Indomethacin and other nonsteroidal anti-inflammatory drugs (NSAIDs) decrease solute excretion when administered acutely to normal subjects. We performed clearance studies during water loading of 10 normal volunteers and during hydropenia in eight additional subjects to determine the nephron site of this effect using indomethacin and carprofen as inhibitors of prostaglandin (PG) synthesis. Their administration decreased fractional excretion of sodium, chloride, and volume. During water loading, fractional clearance of free water decreased from 0.13 +/- 0.04 during the control study to 0.09 +/- 0.03 and 0.06 +/- 0.02 with indomethacin and carprofen, respectively.

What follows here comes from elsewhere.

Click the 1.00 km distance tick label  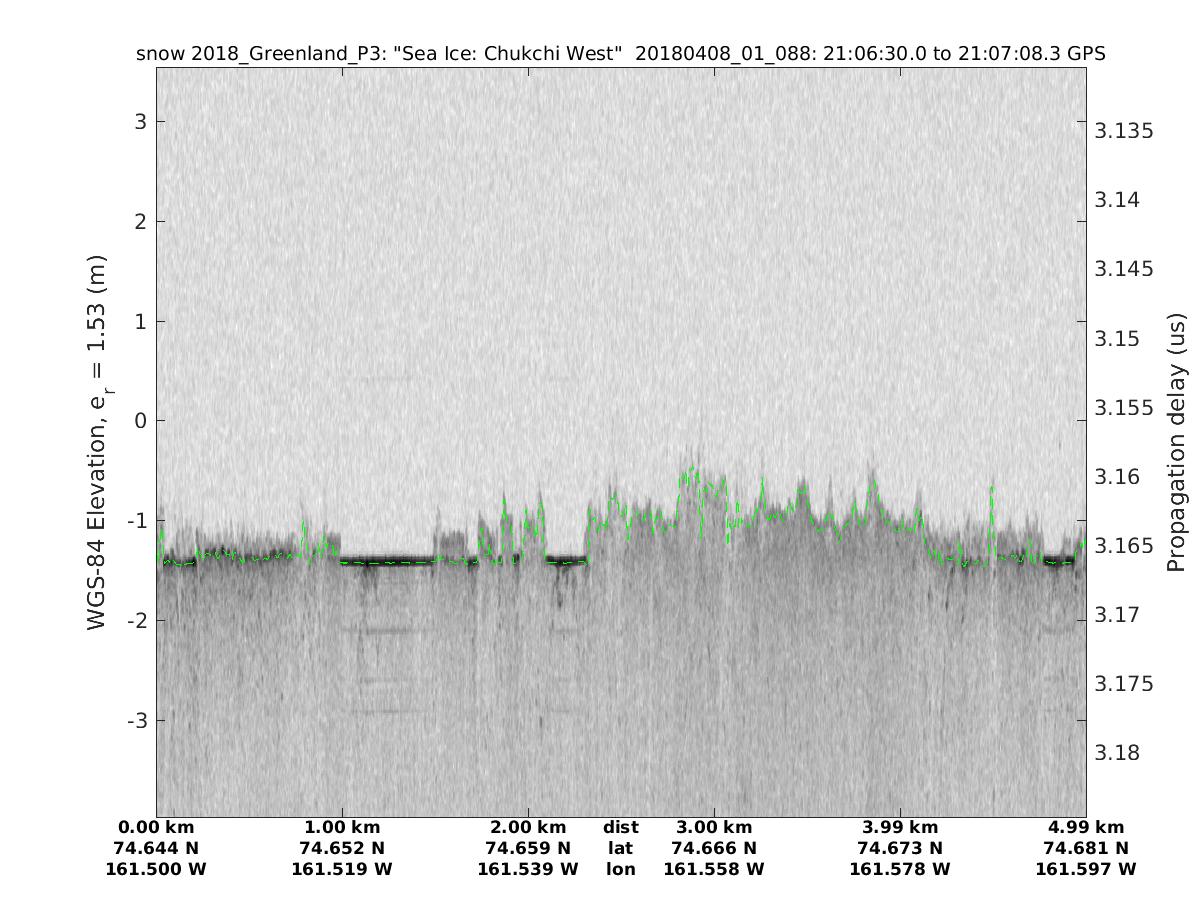coord(342,827)
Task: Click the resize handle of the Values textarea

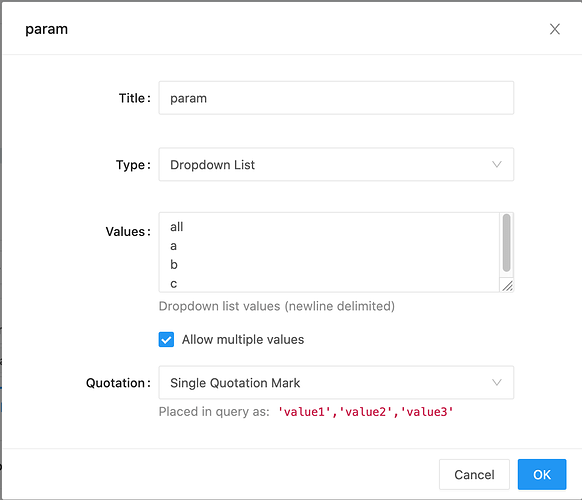Action: (507, 286)
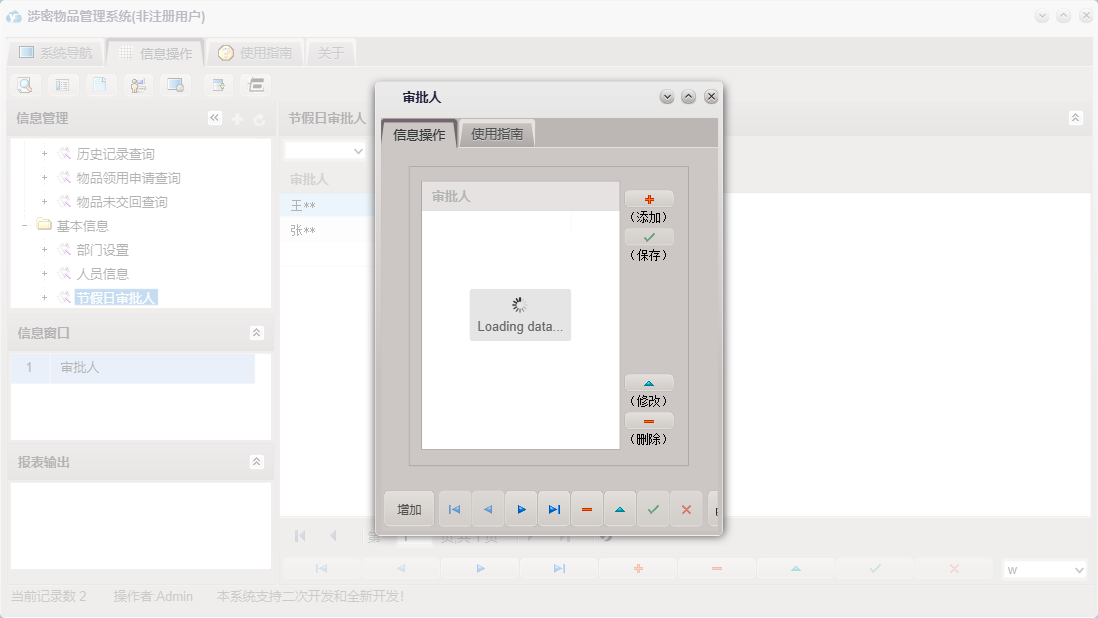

However, fractional delivery of solute to the dilution segment decreased in parallel such that free water clearance corrected for delivery did not change with either drug. In humans, therefore, the decrement in solute excretion that occurs with administration of NSAIDs occurs prior to the diluting segment. During hydropenia, free water reabsorption relative to osmolar clearance increased (P less than 0.01). In both studies, neither the marker of renal perfusion or of proximal nephron function changed with inhibition of PG synthesis. The data indicate that at the tubular level, NSAIDs increase solute reabsorption at the medullary segment of the thick ascending limb of the loop of Henle. Therefore, a physiologic role of renal prostaglandins at this nephron site is implied.